#### [DOCUMENT PASSAGE]

◆ ◆ ◆ ◆ ◆ ◆ ◆

From: Chris Croughton
Subject: Re: [Fsfe-uk] Are GPL projects more likely to evolve faster ?
Date: Tue, 3 Feb 2004 23:10:57 +0000
User-agent: Mutt/1.2.5i

On Tue, Feb 03, 2004 at 09:31:48PM +0000, Simon Waters wrote:

> Chris Croughton wrote:
> > On Mon, Feb 02, 2004 at 10:00:45PM +0000, Roger Leigh wrote:
> > 
> > 
> >>James Heald <address@hidden> writes:
> .........
> 
> > GCC -- GPL, but forked badly....
> 
> I was going to make a similar point - lots of GPLed products fork -
> arguably all software development is forking, it is the folding back in
> that makes the difference.

There's a lot of forking software around, certainly.

> >>Both licenses allow forking, but I believe that the BSD licence makes
> >>it "less costly" to fork due to being a less restrictive licence.
> 
> I'm not convinced, there is effectively no cost to forking, it is the
> cost to maintain afterwards.

Yes, maintenance is the problem, but I think that was included in the
"cost of forking".  That certainly seemed to be the case with GCC/EGCS,
the effort to try to hold them together seemed to overload the
'official' team.

> Since all distributed forks of a GPL project are available to all other
> branches, any branch lacking a feature can merge it back in.

◆ ◆ ◆ ◆ ◆ ◆ ◆

Return the part of the mailing-list post on forking that opens with the words containing "Date: Tue, 3" and closes with "but forked badly....". Copy it word for word.

◆ ◆ ◆ ◆ ◆ ◆ ◆

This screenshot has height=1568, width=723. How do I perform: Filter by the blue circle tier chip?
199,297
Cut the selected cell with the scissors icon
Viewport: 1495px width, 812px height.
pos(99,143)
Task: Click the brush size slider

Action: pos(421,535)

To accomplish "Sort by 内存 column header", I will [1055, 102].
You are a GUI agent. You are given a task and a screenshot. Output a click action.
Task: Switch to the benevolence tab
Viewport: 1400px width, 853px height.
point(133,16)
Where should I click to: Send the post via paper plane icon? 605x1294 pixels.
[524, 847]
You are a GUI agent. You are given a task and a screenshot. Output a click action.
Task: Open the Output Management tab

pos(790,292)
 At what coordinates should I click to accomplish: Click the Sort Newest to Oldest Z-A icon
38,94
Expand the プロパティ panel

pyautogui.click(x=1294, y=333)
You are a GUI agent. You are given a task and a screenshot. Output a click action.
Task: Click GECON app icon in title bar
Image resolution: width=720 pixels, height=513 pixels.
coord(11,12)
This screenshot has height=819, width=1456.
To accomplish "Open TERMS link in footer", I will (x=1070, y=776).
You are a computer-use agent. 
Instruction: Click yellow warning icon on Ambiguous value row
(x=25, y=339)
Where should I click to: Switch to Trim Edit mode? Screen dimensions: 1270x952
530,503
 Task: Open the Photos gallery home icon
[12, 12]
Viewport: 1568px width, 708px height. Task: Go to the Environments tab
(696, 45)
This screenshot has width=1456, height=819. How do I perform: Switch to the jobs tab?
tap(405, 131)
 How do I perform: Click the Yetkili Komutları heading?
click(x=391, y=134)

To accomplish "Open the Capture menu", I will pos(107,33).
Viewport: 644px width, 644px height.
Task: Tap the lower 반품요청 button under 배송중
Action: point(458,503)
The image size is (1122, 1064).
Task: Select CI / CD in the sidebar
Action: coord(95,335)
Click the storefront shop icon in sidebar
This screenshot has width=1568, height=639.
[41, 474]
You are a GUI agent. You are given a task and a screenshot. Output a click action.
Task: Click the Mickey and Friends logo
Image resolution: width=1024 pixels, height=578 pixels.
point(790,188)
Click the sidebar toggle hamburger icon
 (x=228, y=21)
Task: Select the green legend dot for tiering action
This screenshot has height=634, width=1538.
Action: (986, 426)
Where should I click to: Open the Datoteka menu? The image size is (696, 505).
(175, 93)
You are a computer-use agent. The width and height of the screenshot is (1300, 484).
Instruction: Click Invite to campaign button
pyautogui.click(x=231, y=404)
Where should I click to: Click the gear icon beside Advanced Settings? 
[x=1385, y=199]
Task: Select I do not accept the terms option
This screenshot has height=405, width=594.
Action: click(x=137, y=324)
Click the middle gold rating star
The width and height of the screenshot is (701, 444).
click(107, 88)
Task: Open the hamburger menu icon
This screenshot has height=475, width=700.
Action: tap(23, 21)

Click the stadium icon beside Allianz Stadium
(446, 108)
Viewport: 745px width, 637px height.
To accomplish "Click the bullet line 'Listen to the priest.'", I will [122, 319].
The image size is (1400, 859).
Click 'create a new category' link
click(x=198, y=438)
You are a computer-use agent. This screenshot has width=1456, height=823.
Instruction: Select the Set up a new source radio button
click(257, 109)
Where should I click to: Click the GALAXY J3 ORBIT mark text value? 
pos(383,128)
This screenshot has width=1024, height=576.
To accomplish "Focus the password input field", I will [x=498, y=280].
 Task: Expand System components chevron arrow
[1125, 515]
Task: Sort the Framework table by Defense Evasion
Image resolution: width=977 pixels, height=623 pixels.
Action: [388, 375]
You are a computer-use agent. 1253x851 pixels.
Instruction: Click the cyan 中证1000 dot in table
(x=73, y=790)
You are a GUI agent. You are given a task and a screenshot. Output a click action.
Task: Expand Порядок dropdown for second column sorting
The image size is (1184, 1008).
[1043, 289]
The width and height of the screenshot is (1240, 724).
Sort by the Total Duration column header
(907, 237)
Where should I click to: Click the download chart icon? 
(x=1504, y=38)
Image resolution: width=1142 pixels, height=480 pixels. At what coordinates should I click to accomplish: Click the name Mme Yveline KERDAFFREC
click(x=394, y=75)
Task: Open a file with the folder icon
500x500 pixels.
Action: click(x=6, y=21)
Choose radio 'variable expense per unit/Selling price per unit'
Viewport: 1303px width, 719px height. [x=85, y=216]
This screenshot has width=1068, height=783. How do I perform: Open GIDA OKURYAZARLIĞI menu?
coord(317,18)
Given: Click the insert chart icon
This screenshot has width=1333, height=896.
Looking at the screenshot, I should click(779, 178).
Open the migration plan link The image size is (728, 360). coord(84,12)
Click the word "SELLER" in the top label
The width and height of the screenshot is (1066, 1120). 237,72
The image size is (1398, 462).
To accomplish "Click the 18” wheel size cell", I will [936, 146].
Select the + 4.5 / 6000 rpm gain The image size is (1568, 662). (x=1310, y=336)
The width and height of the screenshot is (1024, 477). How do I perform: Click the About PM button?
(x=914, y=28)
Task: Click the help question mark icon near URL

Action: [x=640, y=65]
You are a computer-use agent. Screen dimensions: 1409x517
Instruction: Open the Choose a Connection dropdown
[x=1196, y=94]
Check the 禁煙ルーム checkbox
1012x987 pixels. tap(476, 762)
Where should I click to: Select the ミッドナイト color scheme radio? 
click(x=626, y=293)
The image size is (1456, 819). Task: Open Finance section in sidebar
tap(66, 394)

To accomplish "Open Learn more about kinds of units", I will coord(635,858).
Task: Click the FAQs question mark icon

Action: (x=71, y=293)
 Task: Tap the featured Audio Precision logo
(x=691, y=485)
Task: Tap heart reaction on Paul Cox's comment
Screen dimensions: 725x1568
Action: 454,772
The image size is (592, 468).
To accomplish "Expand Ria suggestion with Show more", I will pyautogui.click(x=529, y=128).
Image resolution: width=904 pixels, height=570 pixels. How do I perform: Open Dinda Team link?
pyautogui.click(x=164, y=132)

◆ ◆ ◆ ◆ ◆ ◆ ◆

#### [WRITTEN RESPONSE]
Date: Tue, 3 Feb 2004 23:10:57 +0000
User-agent: Mutt/1.2.5i

On Tue, Feb 03, 2004 at 09:31:48PM +0000, Simon Waters wrote:

> Chris Croughton wrote:
> > On Mon, Feb 02, 2004 at 10:00:45PM +0000, Roger Leigh wrote:
> > 
> > 
> >>James Heald <address@hidden> writes:
> .........
> 
> > GCC -- GPL, but forked badly....